┌────────

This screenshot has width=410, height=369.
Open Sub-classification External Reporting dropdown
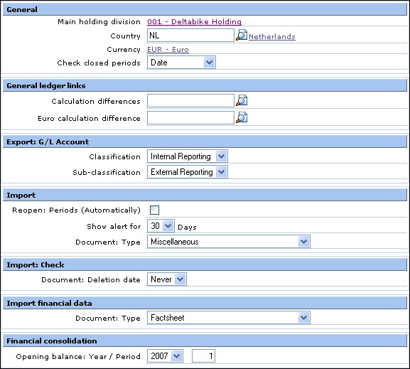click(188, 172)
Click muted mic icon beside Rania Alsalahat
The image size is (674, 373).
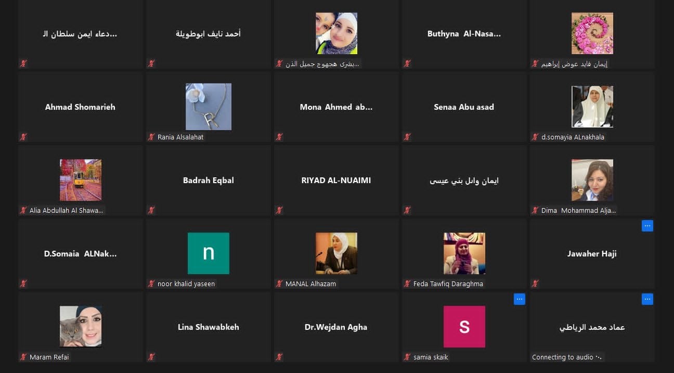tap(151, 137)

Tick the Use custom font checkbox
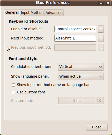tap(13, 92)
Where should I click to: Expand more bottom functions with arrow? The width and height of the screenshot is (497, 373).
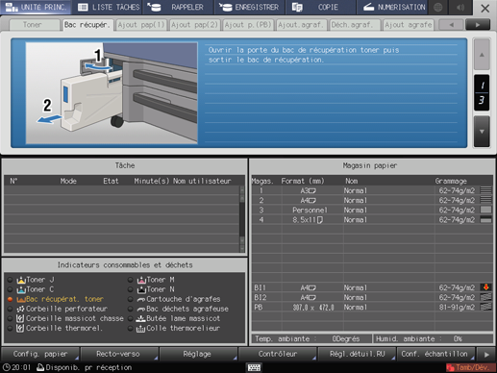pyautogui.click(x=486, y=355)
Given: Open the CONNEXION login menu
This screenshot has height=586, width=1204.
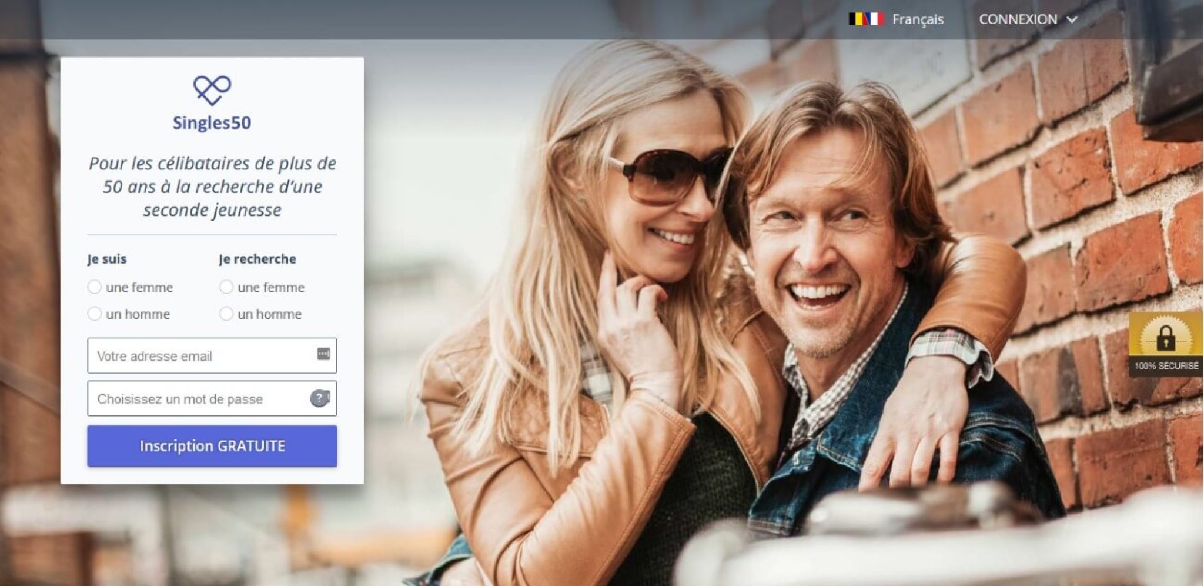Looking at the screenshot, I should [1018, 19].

└────────
┌────────

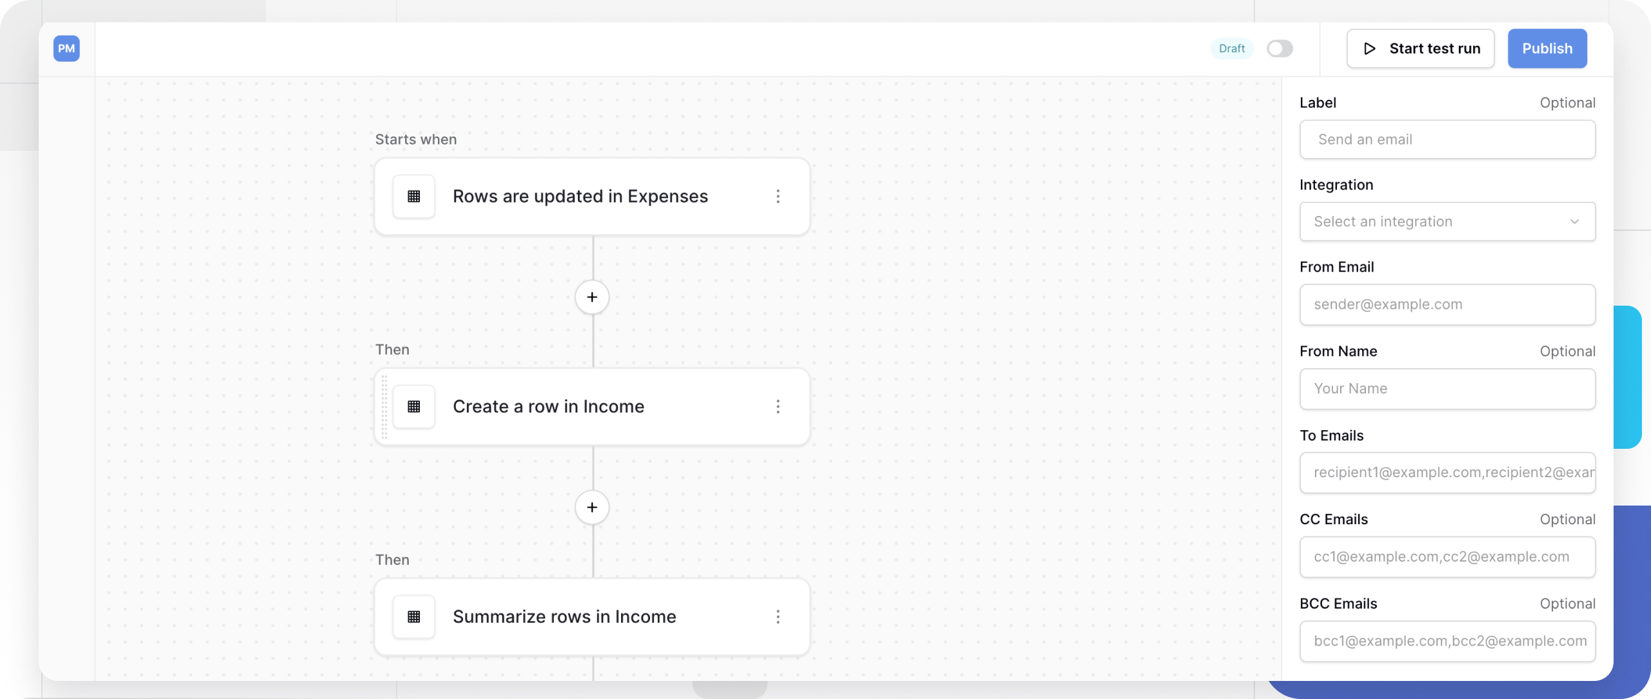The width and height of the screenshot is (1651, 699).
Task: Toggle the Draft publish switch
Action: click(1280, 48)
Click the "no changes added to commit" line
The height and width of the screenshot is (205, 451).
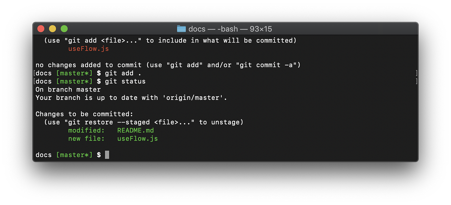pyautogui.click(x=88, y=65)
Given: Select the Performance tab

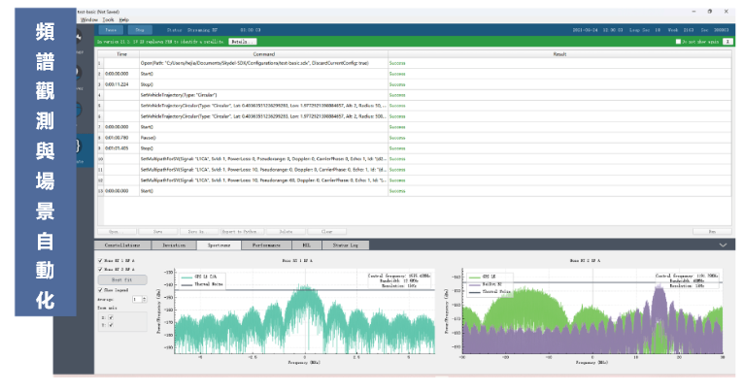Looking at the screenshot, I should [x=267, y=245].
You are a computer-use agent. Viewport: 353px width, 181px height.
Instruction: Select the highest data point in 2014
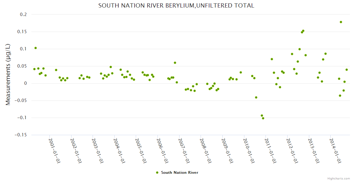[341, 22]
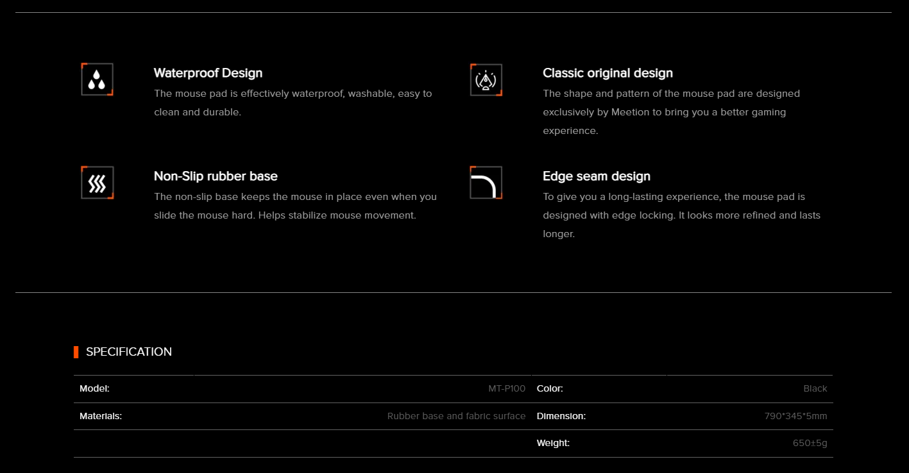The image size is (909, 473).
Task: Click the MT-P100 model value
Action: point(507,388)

└────────

→ Problem to work on: Copy needed, without pictures: the lines of the listing above from the line containing "The height and" up to and including the line containing "You are a computer-use", set down exactly.

→ Written solution:
The height and width of the screenshot is (205, 451).
pyautogui.click(x=88, y=65)
Given: Select the Performance tab

Looking at the screenshot, I should [x=267, y=245].
You are a computer-use agent. Viewport: 353px width, 181px height.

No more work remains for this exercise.